During a police stop in Detroit, Michigan in 1992, Malice Green was involved with an altercation with police officers that ended in his death.

Green wasn’t shot to death.

Instead, Green’s death was attributed to “fourteen blunt force trauma blows to the head,” as described by the coroner who was assigned to evaluate the cause of death in the incident.
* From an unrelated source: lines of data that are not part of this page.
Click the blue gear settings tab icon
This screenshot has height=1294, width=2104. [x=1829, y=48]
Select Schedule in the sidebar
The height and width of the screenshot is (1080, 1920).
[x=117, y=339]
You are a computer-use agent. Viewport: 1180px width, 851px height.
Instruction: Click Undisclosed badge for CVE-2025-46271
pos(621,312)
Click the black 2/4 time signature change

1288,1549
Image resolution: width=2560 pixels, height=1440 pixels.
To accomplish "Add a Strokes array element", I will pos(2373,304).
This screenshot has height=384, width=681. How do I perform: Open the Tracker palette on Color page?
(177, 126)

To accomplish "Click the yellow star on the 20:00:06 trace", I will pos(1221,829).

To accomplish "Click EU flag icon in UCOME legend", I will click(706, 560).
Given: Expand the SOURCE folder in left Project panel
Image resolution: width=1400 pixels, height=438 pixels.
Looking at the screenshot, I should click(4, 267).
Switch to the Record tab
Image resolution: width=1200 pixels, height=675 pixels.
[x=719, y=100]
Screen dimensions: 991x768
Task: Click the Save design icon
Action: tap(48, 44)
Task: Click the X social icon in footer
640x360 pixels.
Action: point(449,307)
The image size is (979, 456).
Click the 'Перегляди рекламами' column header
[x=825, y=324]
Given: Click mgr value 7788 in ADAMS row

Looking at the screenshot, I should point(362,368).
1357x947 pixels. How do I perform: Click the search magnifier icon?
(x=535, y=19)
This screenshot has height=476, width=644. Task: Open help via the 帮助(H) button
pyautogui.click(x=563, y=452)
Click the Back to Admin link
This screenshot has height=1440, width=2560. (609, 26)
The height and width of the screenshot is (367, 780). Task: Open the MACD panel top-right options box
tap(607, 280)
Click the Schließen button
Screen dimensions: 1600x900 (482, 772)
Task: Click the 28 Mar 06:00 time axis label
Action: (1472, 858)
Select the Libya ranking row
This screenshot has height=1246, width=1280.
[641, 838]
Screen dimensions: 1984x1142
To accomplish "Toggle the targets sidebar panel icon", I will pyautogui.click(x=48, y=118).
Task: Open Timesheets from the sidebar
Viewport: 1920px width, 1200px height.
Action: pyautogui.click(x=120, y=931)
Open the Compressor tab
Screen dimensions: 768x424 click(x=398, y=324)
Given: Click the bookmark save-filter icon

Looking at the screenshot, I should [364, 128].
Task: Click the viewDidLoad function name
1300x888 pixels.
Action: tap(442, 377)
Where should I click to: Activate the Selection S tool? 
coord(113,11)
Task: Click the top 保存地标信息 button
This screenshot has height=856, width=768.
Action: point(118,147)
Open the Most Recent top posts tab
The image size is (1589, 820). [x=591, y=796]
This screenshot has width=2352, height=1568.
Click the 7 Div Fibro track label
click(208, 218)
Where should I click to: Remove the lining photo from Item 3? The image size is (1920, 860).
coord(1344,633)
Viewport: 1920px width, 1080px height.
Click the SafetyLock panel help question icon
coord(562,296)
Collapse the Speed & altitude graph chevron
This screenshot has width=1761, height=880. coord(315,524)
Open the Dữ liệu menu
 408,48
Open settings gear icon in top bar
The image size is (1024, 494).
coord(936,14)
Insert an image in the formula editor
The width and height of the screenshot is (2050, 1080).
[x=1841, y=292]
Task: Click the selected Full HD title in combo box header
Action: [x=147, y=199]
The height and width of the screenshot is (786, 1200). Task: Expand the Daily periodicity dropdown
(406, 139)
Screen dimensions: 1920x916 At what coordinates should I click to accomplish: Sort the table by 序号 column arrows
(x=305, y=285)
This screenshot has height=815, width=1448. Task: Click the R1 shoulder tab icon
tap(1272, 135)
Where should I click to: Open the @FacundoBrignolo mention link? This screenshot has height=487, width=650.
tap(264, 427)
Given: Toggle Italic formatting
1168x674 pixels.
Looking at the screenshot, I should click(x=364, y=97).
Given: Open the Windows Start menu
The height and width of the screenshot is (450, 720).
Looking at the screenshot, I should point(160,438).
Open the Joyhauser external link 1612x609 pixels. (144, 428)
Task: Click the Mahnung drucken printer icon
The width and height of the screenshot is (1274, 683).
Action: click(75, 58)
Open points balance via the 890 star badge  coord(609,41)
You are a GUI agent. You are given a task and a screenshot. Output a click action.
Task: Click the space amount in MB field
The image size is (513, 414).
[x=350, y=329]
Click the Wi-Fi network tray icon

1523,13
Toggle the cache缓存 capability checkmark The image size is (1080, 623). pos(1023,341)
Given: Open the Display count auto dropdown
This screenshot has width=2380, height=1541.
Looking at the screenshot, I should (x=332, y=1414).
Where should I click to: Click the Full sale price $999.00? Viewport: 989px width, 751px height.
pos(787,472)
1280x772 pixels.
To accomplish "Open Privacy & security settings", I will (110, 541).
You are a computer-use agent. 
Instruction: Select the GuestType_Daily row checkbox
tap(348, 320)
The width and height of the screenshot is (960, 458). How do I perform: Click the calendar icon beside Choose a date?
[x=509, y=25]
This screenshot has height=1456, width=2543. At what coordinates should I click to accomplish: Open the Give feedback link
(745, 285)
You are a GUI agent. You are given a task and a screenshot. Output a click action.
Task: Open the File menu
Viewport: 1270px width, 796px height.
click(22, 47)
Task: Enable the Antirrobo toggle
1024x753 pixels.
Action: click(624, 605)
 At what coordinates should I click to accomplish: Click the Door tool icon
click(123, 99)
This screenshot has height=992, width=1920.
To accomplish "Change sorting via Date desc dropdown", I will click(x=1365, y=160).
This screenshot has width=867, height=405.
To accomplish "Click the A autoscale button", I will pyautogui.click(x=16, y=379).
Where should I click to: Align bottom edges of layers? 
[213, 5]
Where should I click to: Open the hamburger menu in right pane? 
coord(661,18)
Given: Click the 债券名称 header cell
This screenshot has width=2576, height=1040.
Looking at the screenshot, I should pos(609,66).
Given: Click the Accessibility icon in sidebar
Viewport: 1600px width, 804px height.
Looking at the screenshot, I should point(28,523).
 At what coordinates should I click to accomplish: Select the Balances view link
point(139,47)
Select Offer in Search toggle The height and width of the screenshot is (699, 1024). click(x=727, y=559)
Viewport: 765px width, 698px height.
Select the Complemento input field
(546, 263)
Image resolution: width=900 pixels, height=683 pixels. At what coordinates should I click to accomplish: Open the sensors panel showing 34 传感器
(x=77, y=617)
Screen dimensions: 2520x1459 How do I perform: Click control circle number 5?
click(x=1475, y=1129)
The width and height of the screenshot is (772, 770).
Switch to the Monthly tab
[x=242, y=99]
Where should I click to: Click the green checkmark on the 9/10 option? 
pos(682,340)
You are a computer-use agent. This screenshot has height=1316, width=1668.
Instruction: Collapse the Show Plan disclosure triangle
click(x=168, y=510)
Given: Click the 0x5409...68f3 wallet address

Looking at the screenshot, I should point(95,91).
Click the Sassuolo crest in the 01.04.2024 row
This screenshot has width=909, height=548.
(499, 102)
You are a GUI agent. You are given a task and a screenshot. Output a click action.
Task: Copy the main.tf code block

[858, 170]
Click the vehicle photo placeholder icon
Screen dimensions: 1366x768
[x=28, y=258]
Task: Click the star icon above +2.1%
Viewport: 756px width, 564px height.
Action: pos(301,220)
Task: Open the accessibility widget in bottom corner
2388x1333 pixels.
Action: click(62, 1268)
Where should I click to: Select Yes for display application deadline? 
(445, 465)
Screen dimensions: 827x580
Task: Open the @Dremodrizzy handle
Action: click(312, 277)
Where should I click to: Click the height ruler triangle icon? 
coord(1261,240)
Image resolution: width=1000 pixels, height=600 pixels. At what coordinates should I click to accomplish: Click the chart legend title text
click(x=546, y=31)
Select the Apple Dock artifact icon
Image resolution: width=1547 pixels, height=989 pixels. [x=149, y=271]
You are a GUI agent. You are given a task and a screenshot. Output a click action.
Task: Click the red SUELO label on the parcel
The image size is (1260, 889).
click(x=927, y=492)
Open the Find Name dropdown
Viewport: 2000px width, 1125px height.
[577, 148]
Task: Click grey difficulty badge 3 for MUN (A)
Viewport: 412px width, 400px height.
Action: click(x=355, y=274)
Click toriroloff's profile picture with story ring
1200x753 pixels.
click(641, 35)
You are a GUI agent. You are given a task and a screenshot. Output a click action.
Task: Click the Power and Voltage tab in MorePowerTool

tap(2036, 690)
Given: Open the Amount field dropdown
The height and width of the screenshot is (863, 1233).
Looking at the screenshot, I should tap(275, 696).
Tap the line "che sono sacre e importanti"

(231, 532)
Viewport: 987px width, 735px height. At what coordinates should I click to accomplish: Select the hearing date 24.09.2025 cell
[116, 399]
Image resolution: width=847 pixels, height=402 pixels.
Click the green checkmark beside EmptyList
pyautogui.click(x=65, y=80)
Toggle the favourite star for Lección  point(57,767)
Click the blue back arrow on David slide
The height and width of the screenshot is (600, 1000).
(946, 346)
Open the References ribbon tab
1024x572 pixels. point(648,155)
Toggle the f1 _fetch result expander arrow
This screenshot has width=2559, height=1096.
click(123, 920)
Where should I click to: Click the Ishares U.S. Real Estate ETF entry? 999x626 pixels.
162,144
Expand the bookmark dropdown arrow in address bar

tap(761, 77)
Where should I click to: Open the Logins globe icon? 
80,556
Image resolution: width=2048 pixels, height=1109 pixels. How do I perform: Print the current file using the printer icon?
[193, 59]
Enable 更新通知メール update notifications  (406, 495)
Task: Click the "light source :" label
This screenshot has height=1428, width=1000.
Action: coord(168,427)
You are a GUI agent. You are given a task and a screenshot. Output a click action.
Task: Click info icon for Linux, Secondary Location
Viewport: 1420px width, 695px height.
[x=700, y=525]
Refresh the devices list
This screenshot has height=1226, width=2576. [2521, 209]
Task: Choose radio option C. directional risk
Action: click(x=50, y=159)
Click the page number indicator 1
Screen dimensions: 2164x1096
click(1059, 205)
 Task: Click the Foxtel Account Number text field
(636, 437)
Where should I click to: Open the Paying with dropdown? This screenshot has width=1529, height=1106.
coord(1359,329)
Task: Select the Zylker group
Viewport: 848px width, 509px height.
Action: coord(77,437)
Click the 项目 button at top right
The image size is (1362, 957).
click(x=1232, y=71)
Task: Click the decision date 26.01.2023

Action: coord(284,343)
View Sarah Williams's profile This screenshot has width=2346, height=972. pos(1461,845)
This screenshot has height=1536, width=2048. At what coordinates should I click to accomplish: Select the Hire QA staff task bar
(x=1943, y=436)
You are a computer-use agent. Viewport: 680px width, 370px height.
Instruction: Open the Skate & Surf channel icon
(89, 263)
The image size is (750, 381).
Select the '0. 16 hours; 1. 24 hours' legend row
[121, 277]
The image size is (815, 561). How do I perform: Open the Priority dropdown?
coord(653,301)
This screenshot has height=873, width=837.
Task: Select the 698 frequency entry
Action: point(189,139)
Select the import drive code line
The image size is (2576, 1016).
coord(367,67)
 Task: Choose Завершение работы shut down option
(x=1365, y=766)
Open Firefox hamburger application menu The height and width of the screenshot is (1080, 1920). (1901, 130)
During Green’s encounter with the police, he was reportedly hit with a flashlight as many as 14 times by one of the officers after he reportedly did not follow the orders of one of the officers, who demanded that he let go of an object he was holding in the glovebox of his car.

Although this incident, wherein a person’s life was ended when police used a flashlight as an impact weapon, is much less common than other uses of force among law enforcement personnel (including using handcuffs and leg restraints or exerting bodily force using the arms, feet, or legs), the use of flashlights as impact weapons similar to how police batons are used is sufficient to merit regulations on the use of flashlights similar to what law enforcement departments have in place for the use of batons.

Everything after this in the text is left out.